#### Text for analysis ####
Mominatrix · 14/05/2018 10:17

How can people only have one load of laundry a week? We have many loads because laundry is separate by fabric and by colour:

  • bedding done on 90 (3 loads)
  • towels done at 60 (2 loads)
  • bathmats, tea towels, and napkins done at 90 (2 loads)
  • sports gear done at 30-40 (2 loads one for darks and one for lights). We as a sporty family
  • synthetics lights (school shirts) thrown in with sports gear
  • synthetic darks (school trousers) one load
  • dark cottons (1 load)
  • light cottons (1 load)
  • woollens/delicates (1 load, sometimes 2)

If I separated out my clothes alone this way, the piles would be far too small to do in a week. Much more efficient to bunk the entire families and sort.

mindutopia · 14/05/2018 10:20

Because I never don’t have a full load (I do wash nearly every day between mine, 2 small children, cloth nappies, etc.) anyway, so doing my dh’s would mean doing a full load of his. He’s a grown up. He doesn’t do my washing for me, so no reason I need to do his washing for him. He can manage it perfectly well himself. For children (mine are still too young), it would be about teaching life skills. But if I’m doing a load and anyone needs something in particular and it will fit, they are welcome to put it in if they want.

blackteasplease · 14/05/2018 10:24

I do my own separately to my kids' (too young to do their own). Each of us seems to have v different kinds of clothes needing different levels of care....
####
» **What you should do**: Continue the forum thread about sorting and washing household laundry from the point where it stops.
#### Data section ####
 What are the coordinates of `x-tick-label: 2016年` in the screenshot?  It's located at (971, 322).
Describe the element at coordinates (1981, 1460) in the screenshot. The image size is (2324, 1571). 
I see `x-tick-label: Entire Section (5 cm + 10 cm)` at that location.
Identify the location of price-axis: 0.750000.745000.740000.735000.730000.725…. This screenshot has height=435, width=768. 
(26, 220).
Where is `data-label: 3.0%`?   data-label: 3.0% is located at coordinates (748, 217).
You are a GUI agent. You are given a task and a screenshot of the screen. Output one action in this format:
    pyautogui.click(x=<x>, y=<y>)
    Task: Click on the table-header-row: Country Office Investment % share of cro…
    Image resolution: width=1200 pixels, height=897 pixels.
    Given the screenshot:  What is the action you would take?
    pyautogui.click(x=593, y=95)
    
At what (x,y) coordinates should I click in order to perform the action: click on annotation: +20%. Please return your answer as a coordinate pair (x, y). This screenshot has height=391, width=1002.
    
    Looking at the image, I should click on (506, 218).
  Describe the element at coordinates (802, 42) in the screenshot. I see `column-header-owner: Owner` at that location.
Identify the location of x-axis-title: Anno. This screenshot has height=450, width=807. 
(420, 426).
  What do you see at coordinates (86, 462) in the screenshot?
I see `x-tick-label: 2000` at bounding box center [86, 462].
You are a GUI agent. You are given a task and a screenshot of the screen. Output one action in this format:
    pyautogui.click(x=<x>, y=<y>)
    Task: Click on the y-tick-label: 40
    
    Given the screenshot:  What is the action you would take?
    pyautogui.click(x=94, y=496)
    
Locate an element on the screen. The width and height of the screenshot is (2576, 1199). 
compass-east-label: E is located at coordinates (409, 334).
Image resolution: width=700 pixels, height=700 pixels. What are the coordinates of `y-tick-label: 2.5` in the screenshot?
####
» **Answer box**:
When o was married towards the end I did separate washes from exh because he used to fuck up my clothes and it was easoer to each do our own.

BadTasteFlump · 14/05/2018 10:24

Cripes, people are so much more organised and specific with their washing than I am, clearly!

I just separate lights from darks, then everything gets shoved in together on a 40 degree wash unless it's particularly crabby. I never wash anything at 90 - surely bed covers don't get that disgusting?

DorothyGarrod · 14/05/2018 10:26

I'm teaching my DC how to sort their washing but it still all goes in together. They actually quite like helping me to hang it out but I'm sure that will change.

ZibbidooZibbidooZibbidoo · 14/05/2018 10:28

I don’t just have one load a week. I have one of colours, same for each DC and then my white stuff goes with DC’s white stuff to make one load. Towels is another load and bed linen is two loads.

AlexanderHamilton · 14/05/2018 10:31

I find that if I wash towels with clothes or bedding they make them go bobbly. I have bedding thats 15 years old and still looks brand new. Similarly with white shirts, people ask me how on earth my kids school shirts stay so white or how I can still wear white tops that are 10 years old. the answer is I wash pure white stuff separately with a scoop of vanish in with the wash.

Towels I do at 60 to make sure any germs are killed. It also does your washing machine good to do at least one weekly hot wash.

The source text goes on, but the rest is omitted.